Although episodic acute is only one of the types of stress, it can be brought on by more than one mechanism. Constant worry and the certainty of the worst possible scenario always occurring also results in acute episodic stress. We often refer to these individuals as ‘worry worts’ or pessimists. They are sure that there is danger lurking around every corner and it every outcome will be a bad one. Yet they are usually not angry and hostile, but rather depressed and filled with anxiety.
The symptoms of this type of stress result from over-arousal as well. However, in the case of acute stress, it takes place over time. Common results are as follows:
Symptoms of Episodic Acute Stress
- Persistent headaches
- Heart disease
- Chest pain
Because these sorts of people have come to believe that their lifestyle is “normal,” they have trouble realizing that they are killing themselves. More often than not, they blame others for their problems and see the world and their actions in it as ‘who they are.’ In addition, they are usually very resistant to changing.
The worst of the types of stress is chronic. It is bad! Unlike acute, which is good in small doses, the chronic typewears people down physically, mentally and psychologically. This is the kind associated with horrible situations such as poverty, a miserable marriage or family life or a crummy job. Unlike the other types of stress, it is always present and never goes away.
With chronic stress, the individual has no way out of their awful situation. Or at least they can’t see one. Not surprisingly, people experiencing these types of stress have given up on finding a solution because to them, there is none. Sometimes these stressors originate from early childhood experiences that represent a constant emotional and psychological pain.
Whatever the cause of the chronic stress, circumstances that lead to it have a significant impact on personality. Victims adopt a belief system and world view of extreme pessimism that holds that the world is a terrible place. Based on their experience, it is! Overcoming this kind of attitude requires significant evaluation of one’s self. Professional help is often necessary as well since this is the worst of the 3 types of stress.
Chronic acute stress is really quite sneaky too. People become desensitized and accustomed to it. With standard acute, the individual is experiencing something new. Something different. With chronic acute stress, it is the ‘same old, same old’. It is familiar and almost comfortable to the victim.
Chronic Stress = Death
Nonetheless, chronic stress not only makes life hard, it ends life too. Suicide, heart attack, stroke, violence and cancer are all more common in those with chronic acute stress. Oftentimes it psychologically defeats and exhausts a person so much that they hit a ‘breaking point’. Once there, rationality and logic are lost and sometimes ends in violent acts towards oneself or others. Professional help should be solicited for anyone experiencing chronic stress.
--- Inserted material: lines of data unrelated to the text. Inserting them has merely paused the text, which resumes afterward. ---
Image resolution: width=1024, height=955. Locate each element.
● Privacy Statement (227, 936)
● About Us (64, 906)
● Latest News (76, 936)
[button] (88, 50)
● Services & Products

There are lots of things that you can do to reduce stress. Here are a few ideas:
Solutions for Your Stress
- Avoid alcohol, nicotine and caffeine – no news here!
- Supplement – there are several vitamins and herbs that can help.
- Be physically active – click here to learn how to get exercising.
- Sleep more – for some help, see our SLEEP supplements page
- Relax – use relaxation techniques.
- Talk about it – someone you trust or a professional is best.
- Keep a diary – this will help you recognize what stresses you out and how to avoid it.
- Find solutions – fix the problem and you won’t be worrying about it anymore.
- Get organized – when you manage your time well, you have less chaos to affect you.
- Don’t do so much – Say “NO” to things if you need to in order to keep your sanity.
- Take a sick day – If you are sick, don’t do normal things. Rest instead.